*** Data provided Section Begins ***

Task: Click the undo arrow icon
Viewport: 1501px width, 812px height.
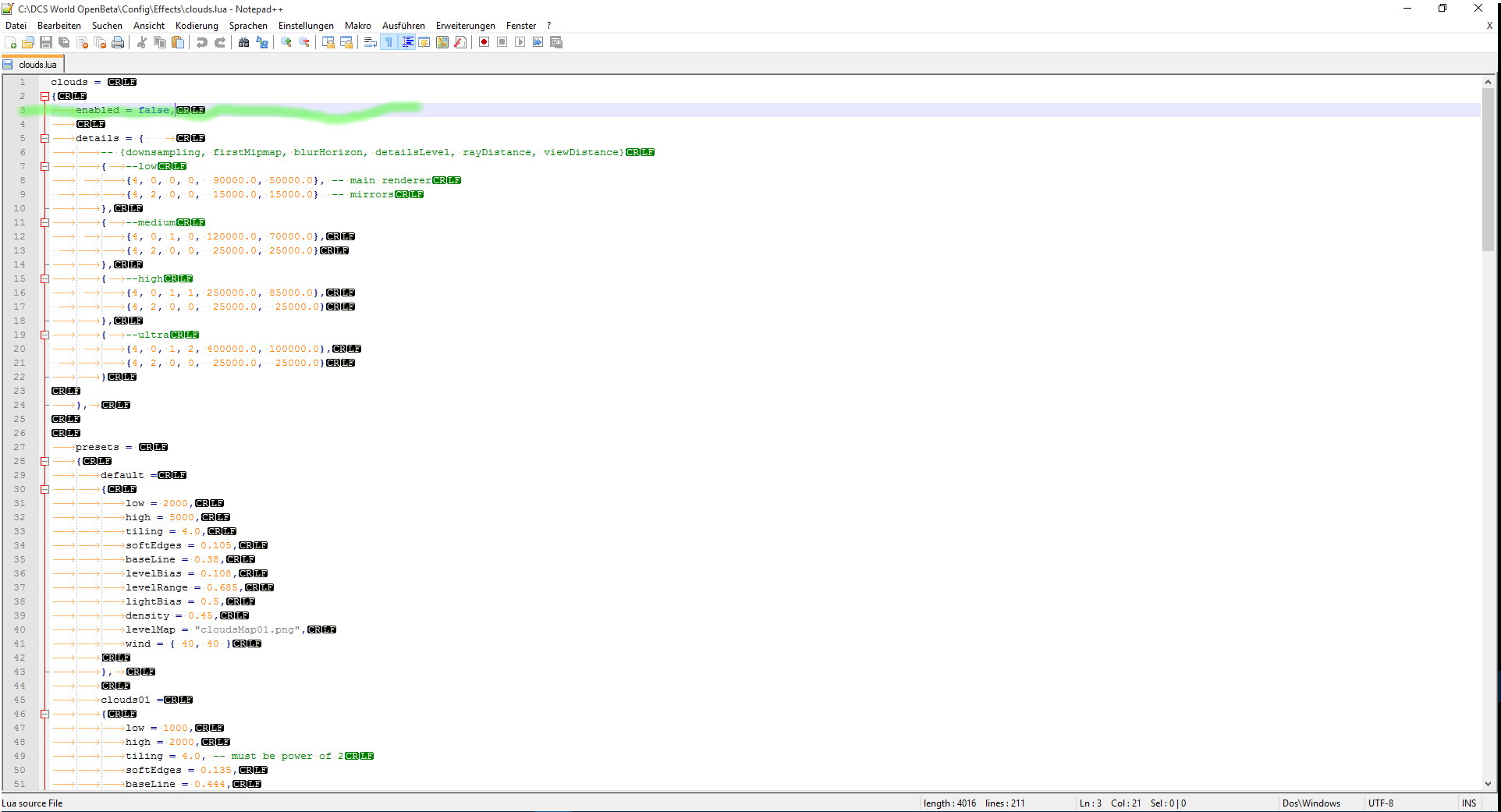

*** Data provided Section Ends ***
*** Data provided Section Begins ***

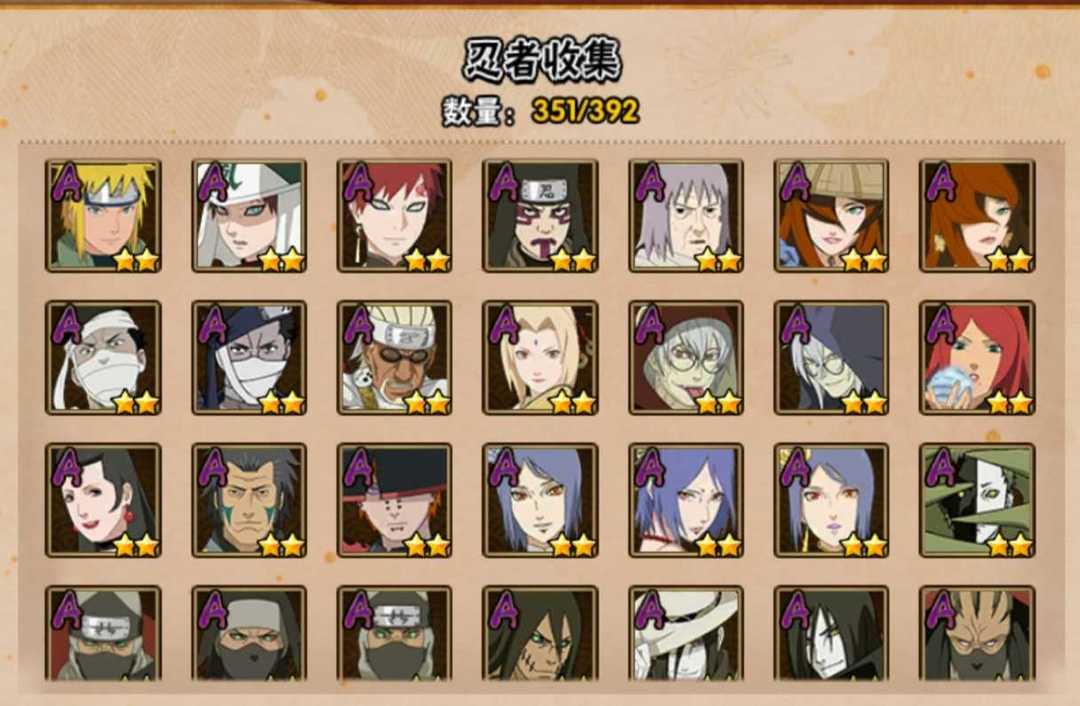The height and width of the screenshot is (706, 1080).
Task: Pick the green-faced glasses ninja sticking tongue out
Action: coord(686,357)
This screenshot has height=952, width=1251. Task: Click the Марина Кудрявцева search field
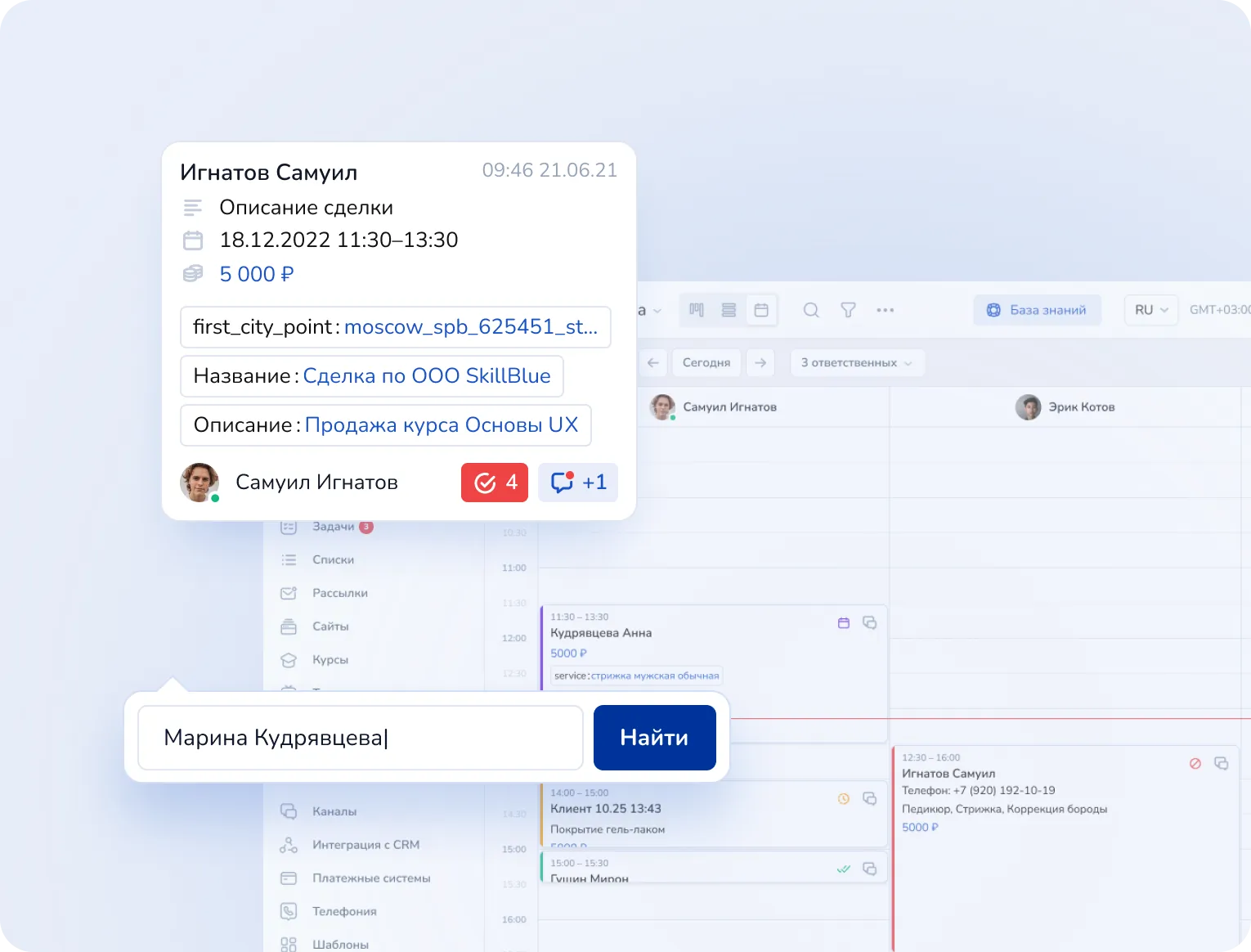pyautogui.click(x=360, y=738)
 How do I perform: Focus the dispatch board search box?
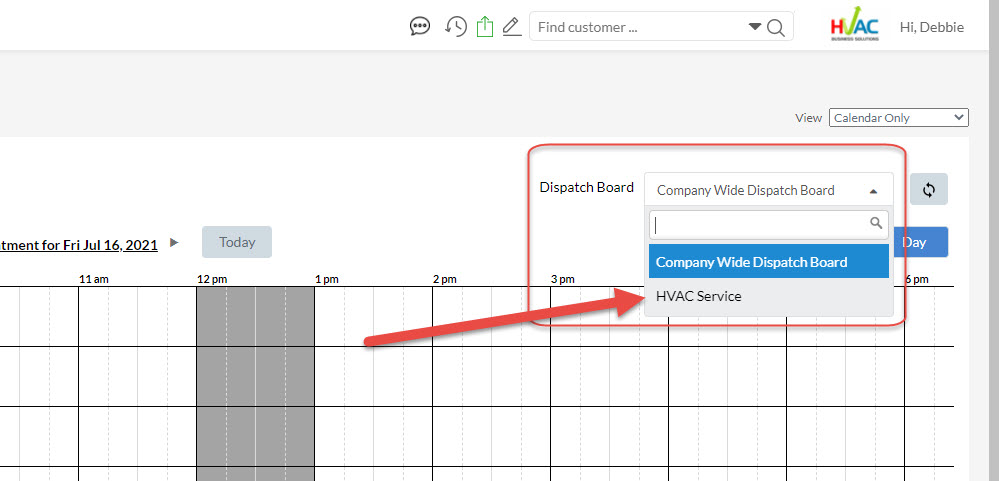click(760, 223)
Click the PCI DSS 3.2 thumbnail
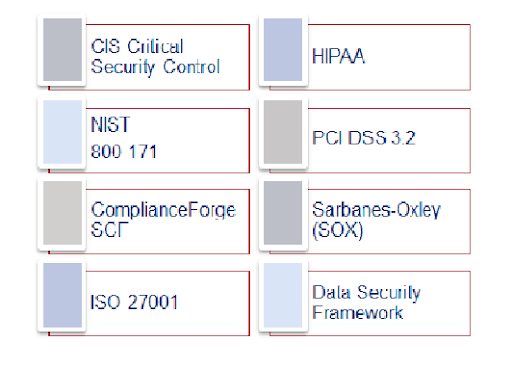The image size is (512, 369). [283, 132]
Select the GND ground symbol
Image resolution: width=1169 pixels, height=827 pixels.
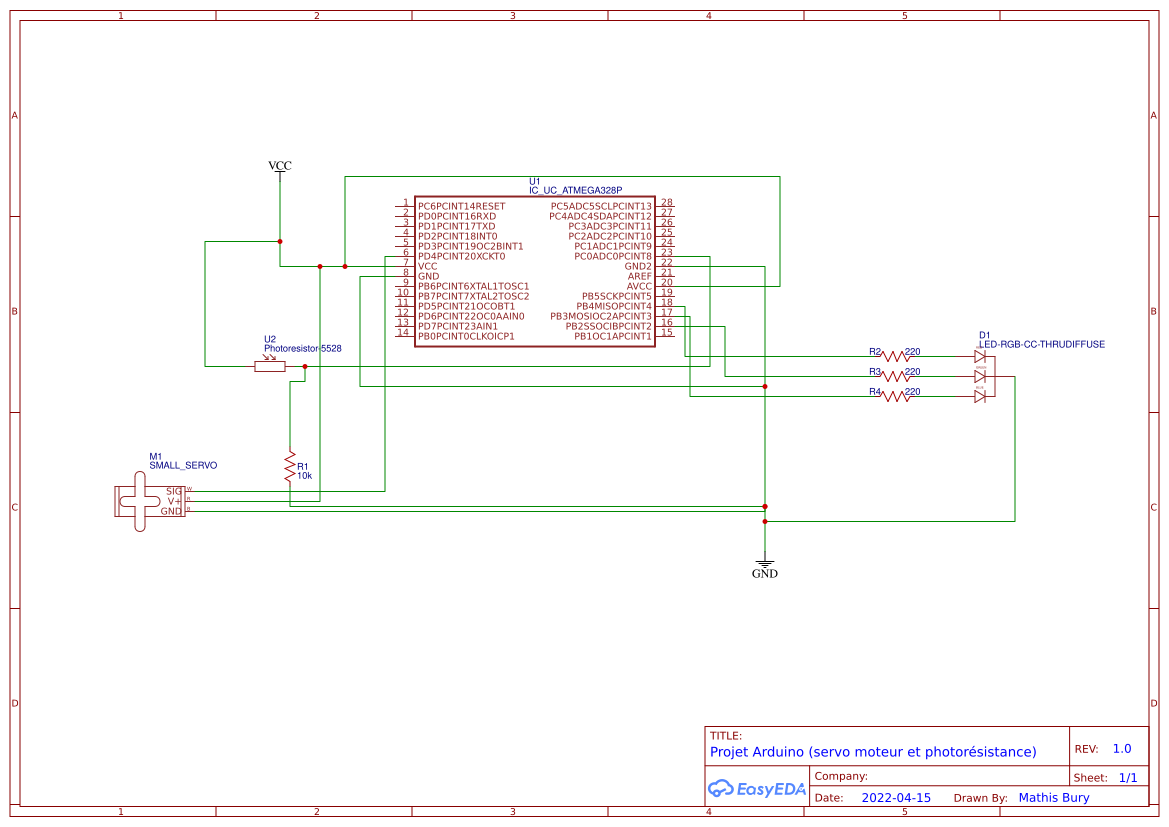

*** Data provided Section Ends ***

→ **Your task**
Nothing should appear in the answer except the lines above from the line with "Task: Click the undo arrow icon" through the line with "Viewport: 1501px width, 812px height.", both included, written out exactly.

→ **Result of the exercise**
Task: Click the undo arrow icon
Viewport: 1501px width, 812px height.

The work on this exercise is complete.